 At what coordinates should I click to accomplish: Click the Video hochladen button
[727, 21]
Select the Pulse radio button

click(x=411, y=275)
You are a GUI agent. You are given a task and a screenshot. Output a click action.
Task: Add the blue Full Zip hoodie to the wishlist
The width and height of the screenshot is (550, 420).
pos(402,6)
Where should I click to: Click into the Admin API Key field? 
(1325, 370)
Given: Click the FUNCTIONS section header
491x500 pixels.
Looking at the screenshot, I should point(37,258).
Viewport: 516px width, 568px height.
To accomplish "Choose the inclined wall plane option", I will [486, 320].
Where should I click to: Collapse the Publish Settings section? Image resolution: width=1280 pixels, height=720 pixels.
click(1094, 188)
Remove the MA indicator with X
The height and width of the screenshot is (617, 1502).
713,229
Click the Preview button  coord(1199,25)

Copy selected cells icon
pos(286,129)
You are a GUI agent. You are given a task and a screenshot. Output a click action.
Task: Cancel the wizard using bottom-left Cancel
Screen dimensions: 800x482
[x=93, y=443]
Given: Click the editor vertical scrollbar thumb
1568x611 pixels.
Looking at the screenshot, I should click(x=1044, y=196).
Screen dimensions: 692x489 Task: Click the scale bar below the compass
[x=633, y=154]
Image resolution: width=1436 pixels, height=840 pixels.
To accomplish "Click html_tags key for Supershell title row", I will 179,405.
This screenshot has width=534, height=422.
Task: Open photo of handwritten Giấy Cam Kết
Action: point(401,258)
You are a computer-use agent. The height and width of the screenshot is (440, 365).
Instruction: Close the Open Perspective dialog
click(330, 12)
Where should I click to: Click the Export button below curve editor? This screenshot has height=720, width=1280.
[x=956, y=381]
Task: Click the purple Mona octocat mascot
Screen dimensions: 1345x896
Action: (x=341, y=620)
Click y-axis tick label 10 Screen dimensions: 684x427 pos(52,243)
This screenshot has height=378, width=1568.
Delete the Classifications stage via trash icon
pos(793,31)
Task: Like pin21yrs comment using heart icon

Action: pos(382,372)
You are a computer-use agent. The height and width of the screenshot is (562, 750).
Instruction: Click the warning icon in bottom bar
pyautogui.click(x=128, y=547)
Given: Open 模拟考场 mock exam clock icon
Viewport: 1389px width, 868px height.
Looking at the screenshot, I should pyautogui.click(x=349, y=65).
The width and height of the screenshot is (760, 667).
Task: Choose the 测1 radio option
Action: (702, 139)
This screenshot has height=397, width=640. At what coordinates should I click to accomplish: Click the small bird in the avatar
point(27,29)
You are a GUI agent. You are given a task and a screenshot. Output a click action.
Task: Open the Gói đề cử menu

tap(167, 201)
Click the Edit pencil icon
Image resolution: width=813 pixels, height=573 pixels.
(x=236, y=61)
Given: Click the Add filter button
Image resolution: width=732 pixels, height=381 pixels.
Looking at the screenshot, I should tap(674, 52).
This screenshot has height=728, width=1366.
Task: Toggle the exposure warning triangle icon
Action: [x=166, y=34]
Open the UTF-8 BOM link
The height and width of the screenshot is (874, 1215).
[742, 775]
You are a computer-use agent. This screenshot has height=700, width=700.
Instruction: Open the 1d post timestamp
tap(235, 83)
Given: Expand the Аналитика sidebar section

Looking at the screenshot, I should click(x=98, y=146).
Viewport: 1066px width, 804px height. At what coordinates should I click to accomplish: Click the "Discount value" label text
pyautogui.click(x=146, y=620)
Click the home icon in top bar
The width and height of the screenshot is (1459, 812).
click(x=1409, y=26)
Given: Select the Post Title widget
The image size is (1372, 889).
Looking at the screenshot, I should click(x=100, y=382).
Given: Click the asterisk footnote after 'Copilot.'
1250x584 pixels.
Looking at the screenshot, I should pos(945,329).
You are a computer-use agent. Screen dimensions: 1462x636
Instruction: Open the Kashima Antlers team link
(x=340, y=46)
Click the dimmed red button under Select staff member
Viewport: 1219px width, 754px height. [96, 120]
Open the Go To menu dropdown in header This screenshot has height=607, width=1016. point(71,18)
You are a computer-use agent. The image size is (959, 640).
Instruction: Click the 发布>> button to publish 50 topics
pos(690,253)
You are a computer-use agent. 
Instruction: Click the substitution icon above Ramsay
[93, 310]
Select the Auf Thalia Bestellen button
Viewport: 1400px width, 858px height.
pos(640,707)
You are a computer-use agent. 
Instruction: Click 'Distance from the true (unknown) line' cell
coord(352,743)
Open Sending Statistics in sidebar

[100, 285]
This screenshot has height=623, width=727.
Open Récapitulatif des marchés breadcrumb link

◆ ◆ ◆ ◆ ◆

[Activity]: Would you give the material above again, complete and exact?

[Result of this exercise]:
 At what coordinates should I click to accomplish: Click the Video hochladen button
[727, 21]
Select the Pulse radio button

click(x=411, y=275)
You are a GUI agent. You are given a task and a screenshot. Output a click action.
Task: Add the blue Full Zip hoodie to the wishlist
The width and height of the screenshot is (550, 420).
pos(402,6)
Where should I click to: Click into the Admin API Key field? 
(1325, 370)
Given: Click the FUNCTIONS section header
491x500 pixels.
Looking at the screenshot, I should point(37,258).
Viewport: 516px width, 568px height.
To accomplish "Choose the inclined wall plane option", I will [486, 320].
Where should I click to: Collapse the Publish Settings section? Image resolution: width=1280 pixels, height=720 pixels.
click(1094, 188)
Remove the MA indicator with X
The height and width of the screenshot is (617, 1502).
713,229
Click the Preview button  coord(1199,25)

Copy selected cells icon
pos(286,129)
You are a GUI agent. You are given a task and a screenshot. Output a click action.
Task: Cancel the wizard using bottom-left Cancel
Screen dimensions: 800x482
[x=93, y=443]
Given: Click the editor vertical scrollbar thumb
1568x611 pixels.
Looking at the screenshot, I should click(x=1044, y=196).
Screen dimensions: 692x489 Task: Click the scale bar below the compass
[x=633, y=154]
Image resolution: width=1436 pixels, height=840 pixels.
To accomplish "Click html_tags key for Supershell title row", I will 179,405.
This screenshot has width=534, height=422.
Task: Open photo of handwritten Giấy Cam Kết
Action: point(401,258)
You are a computer-use agent. The height and width of the screenshot is (440, 365).
Instruction: Close the Open Perspective dialog
click(330, 12)
Where should I click to: Click the Export button below curve editor? This screenshot has height=720, width=1280.
[x=956, y=381]
Task: Click the purple Mona octocat mascot
Screen dimensions: 1345x896
Action: (x=341, y=620)
Click y-axis tick label 10 Screen dimensions: 684x427 pos(52,243)
This screenshot has height=378, width=1568.
Delete the Classifications stage via trash icon
pos(793,31)
Task: Like pin21yrs comment using heart icon

Action: pos(382,372)
You are a computer-use agent. The height and width of the screenshot is (562, 750).
Instruction: Click the warning icon in bottom bar
pyautogui.click(x=128, y=547)
Given: Open 模拟考场 mock exam clock icon
Viewport: 1389px width, 868px height.
Looking at the screenshot, I should pyautogui.click(x=349, y=65).
The width and height of the screenshot is (760, 667).
Task: Choose the 测1 radio option
Action: (702, 139)
This screenshot has height=397, width=640. At what coordinates should I click to accomplish: Click the small bird in the avatar
point(27,29)
You are a GUI agent. You are given a task and a screenshot. Output a click action.
Task: Open the Gói đề cử menu

tap(167, 201)
Click the Edit pencil icon
Image resolution: width=813 pixels, height=573 pixels.
(x=236, y=61)
Given: Click the Add filter button
Image resolution: width=732 pixels, height=381 pixels.
Looking at the screenshot, I should tap(674, 52).
This screenshot has height=728, width=1366.
Task: Toggle the exposure warning triangle icon
Action: [x=166, y=34]
Open the UTF-8 BOM link
The height and width of the screenshot is (874, 1215).
[742, 775]
You are a computer-use agent. This screenshot has height=700, width=700.
Instruction: Open the 1d post timestamp
tap(235, 83)
Given: Expand the Аналитика sidebar section

Looking at the screenshot, I should click(x=98, y=146).
Viewport: 1066px width, 804px height. At what coordinates should I click to accomplish: Click the "Discount value" label text
pyautogui.click(x=146, y=620)
Click the home icon in top bar
The width and height of the screenshot is (1459, 812).
click(x=1409, y=26)
Given: Select the Post Title widget
The image size is (1372, 889).
Looking at the screenshot, I should click(x=100, y=382).
Given: Click the asterisk footnote after 'Copilot.'
1250x584 pixels.
Looking at the screenshot, I should pos(945,329).
You are a computer-use agent. Screen dimensions: 1462x636
Instruction: Open the Kashima Antlers team link
(x=340, y=46)
Click the dimmed red button under Select staff member
Viewport: 1219px width, 754px height. [96, 120]
Open the Go To menu dropdown in header This screenshot has height=607, width=1016. point(71,18)
You are a computer-use agent. The image size is (959, 640).
Instruction: Click the 发布>> button to publish 50 topics
pos(690,253)
You are a computer-use agent. 
Instruction: Click the substitution icon above Ramsay
[93, 310]
Select the Auf Thalia Bestellen button
Viewport: 1400px width, 858px height.
pos(640,707)
You are a computer-use agent. 
Instruction: Click 'Distance from the true (unknown) line' cell
coord(352,743)
Open Sending Statistics in sidebar

[100, 285]
This screenshot has height=623, width=727.
Open Récapitulatif des marchés breadcrumb link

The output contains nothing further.